3. The method according to claim 2, characterized in that Determining whether there is one or more of deformation, bubbles, cracks and discoloration according to the monitoring video specifically includes: Decomposing the surveillance video into a plurality of single-frame images; Performing denoising and brightness adjustment operations on each of the single-frame images to obtain a corresponding preprocessed single-frame image; Using an image segmentation algorithm to identify and segment the cable area in each of the pre-processed single-frame images; Performing a feature extraction operation on the cable area to obtain a number of feature points; It is determined whether there is one or more of deformation, bubbles, cracks and discoloration based on the characteristic points.

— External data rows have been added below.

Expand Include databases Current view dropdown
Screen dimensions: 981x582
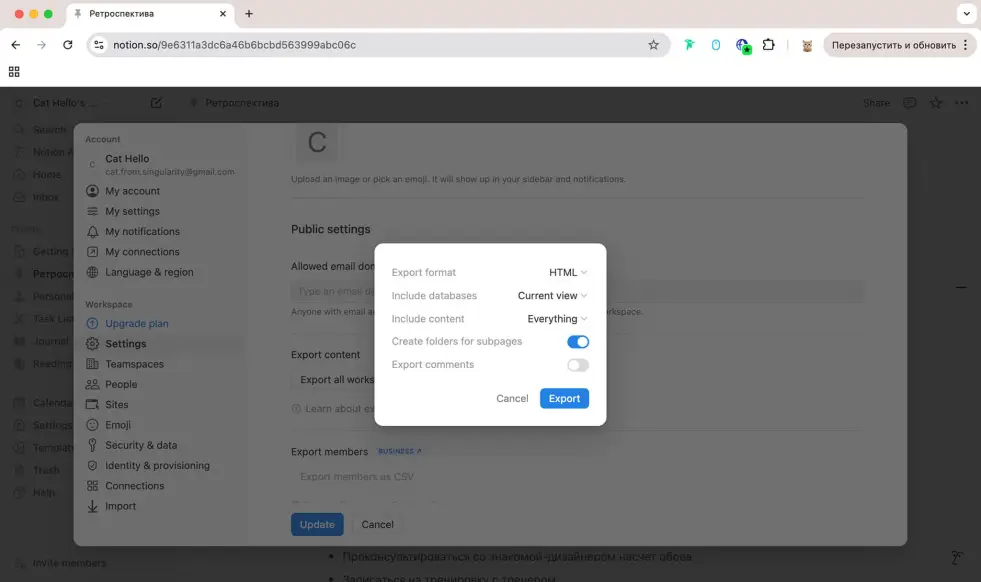point(552,296)
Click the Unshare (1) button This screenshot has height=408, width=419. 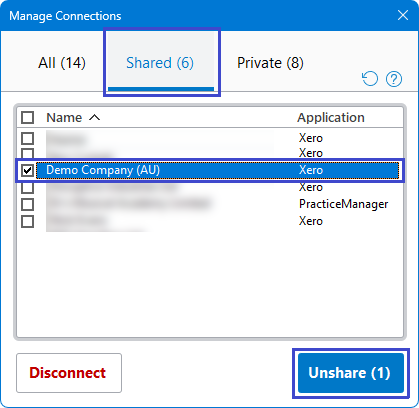point(351,373)
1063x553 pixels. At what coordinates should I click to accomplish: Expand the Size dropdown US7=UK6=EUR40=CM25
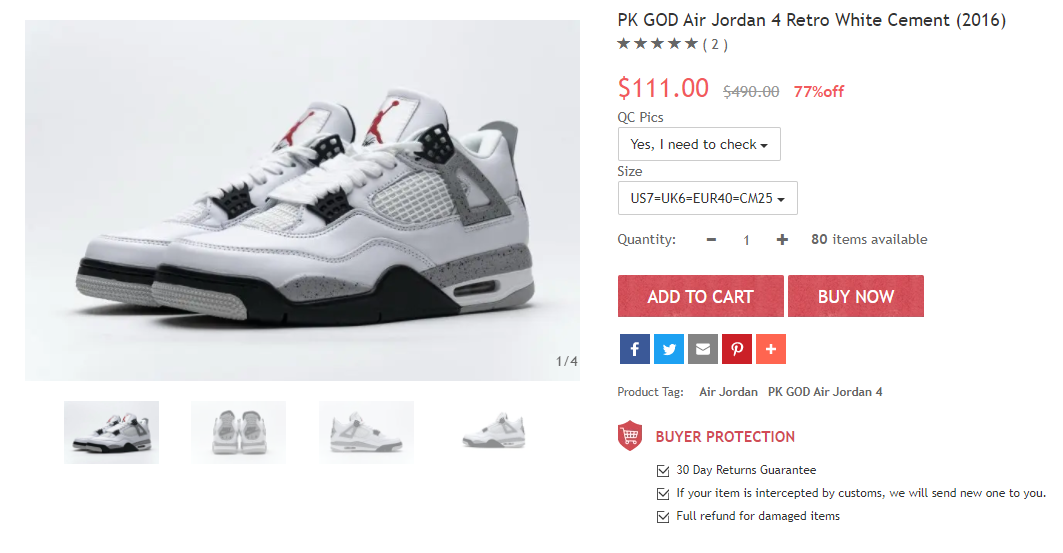click(707, 198)
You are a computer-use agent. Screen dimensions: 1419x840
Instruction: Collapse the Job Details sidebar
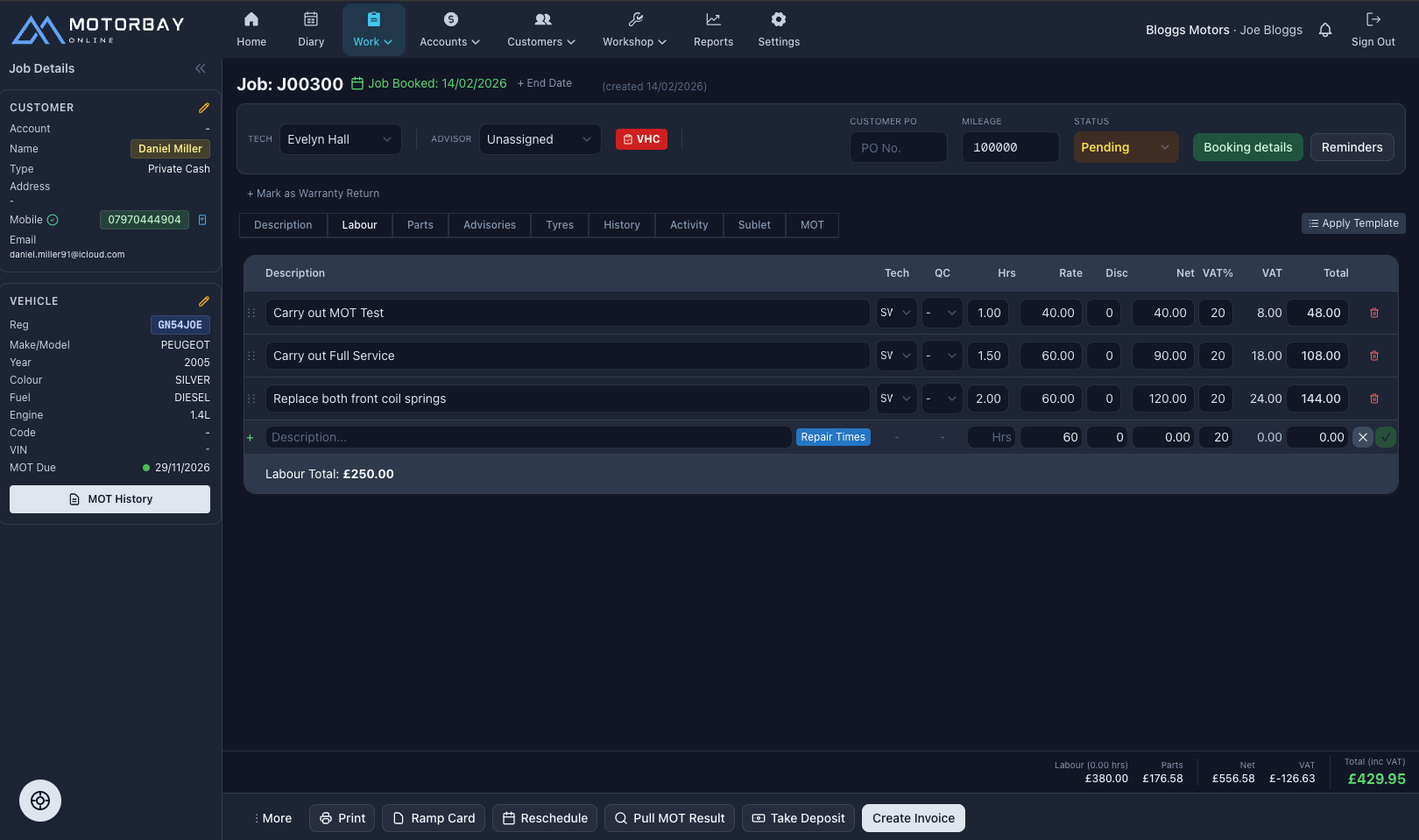pyautogui.click(x=200, y=68)
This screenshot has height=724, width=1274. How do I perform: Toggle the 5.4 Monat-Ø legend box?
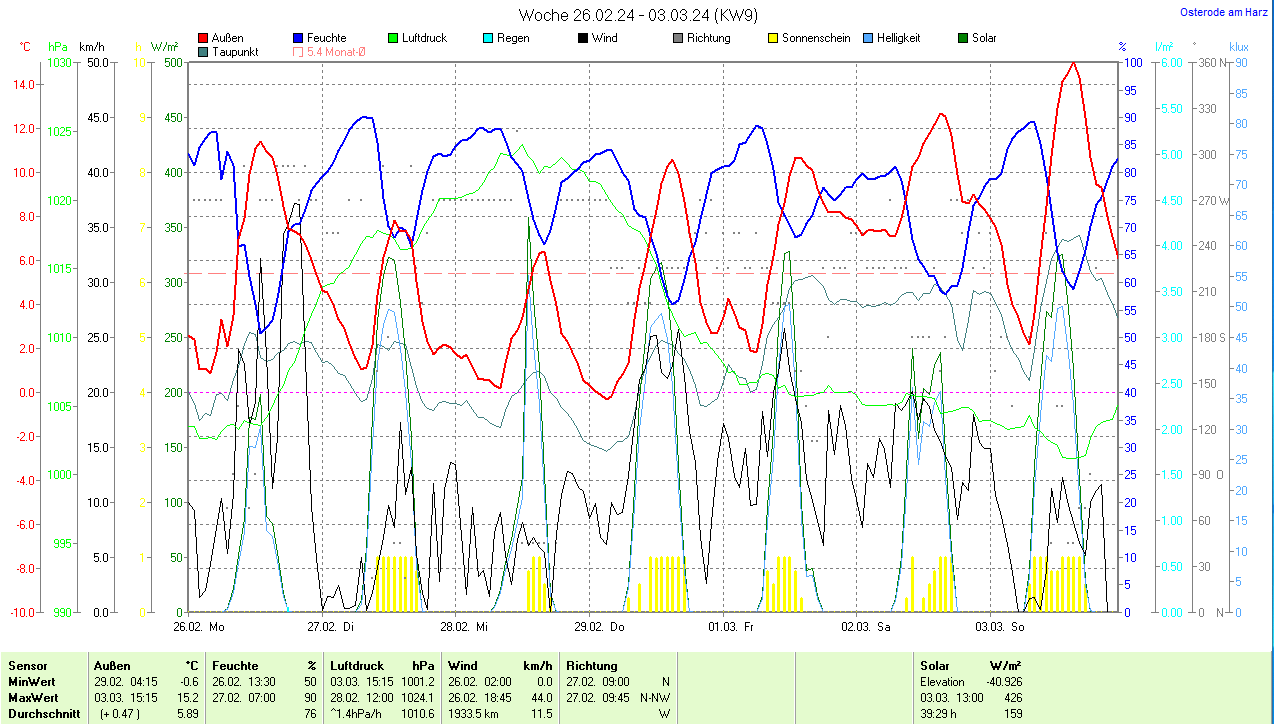pos(298,52)
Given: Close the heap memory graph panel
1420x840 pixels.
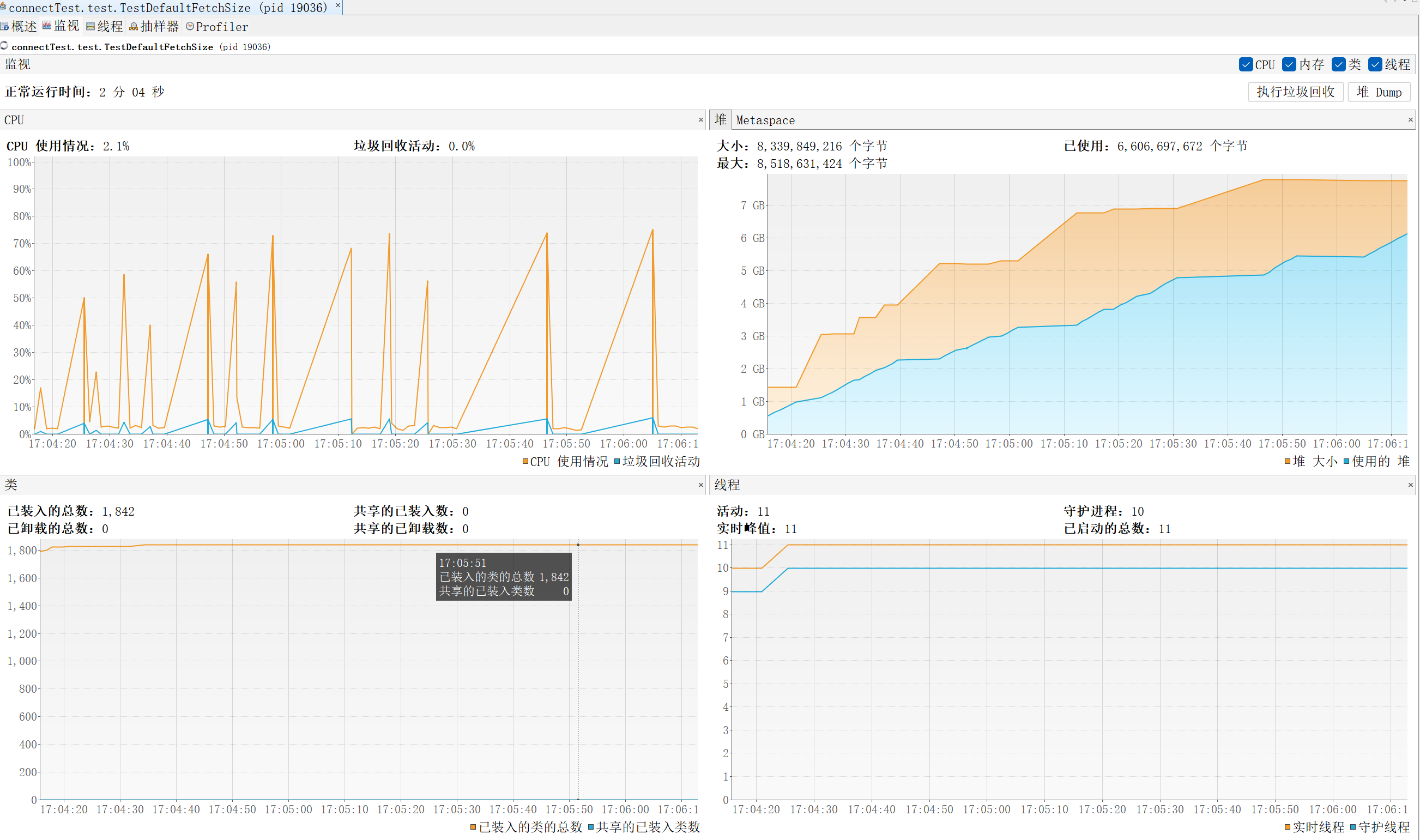Looking at the screenshot, I should [1410, 120].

4. The method according to claim 1, characterized in that: After determining that the fault type of the cable is a conductor break fault, the method further includes: Controlling the time domain reflectometer to send a preset short pulse signal to the cable; Receiving a reflection signal detected by the time domain reflectometer; generating a reflection spectrum according to the reflection signal; The conductor break fault point is determined according to the reflection spectrum, and the conductor break fault point is sent to the control terminal.
5. The method according to claim 1, characterized in that After determining that the fault type of the cable is a poor contact fault if the cable has the high-risk heating point, the method further includes: The location point corresponding to the high-risk heating point is sent to the control terminal.

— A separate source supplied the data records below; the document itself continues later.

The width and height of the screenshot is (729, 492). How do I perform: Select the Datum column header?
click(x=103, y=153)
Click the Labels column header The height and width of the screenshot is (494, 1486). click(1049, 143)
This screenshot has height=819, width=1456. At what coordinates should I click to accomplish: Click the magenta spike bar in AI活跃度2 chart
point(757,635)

6. The method according to claim 1 or 2, characterized in that: After determining that the fault type of the cable is a moisture fault if there is cable resistance data lower than the preset standard resistance value, the method further includes: Determine the moisture affected point of the cable according to the monitoring video; The dampened point is sent to a control terminal.
7. The method according to claim 1, characterized in that In the case where it is determined that the charging pile issues a fault alarm, before determining whether it is an external fault, the method further includes: Obtain working environment parameters and power input of the charging pile, wherein the working environment parameters include temperature and humidity; When the working environment parameter is within the preset environment parameter range and the power input is within the preset power area, the step of determining whether it is an external fault when it is determined that the charging pile issues a fault alarm is performed.
8. A charging pile cable fault detection system, characterized in that: The system comprises: One or more processors and a memory; the memory is coupled to the one or more processors, the memory is used to store computer program code, the computer program code includes computer instructions, and the one or more processors call the computer instructions to cause the system to execute the method as described in any one of claims 1-7.
9. A computer-readable storage medium comprising instructions, characterized in that: When the instructions are executed on a system, the system is caused to execute the method according to any one of claims 1 to 7.
10. A computer program product, characterized in that When the computer program product is run on a system, the system is caused to execute the method according to any one of claims 1 to 7.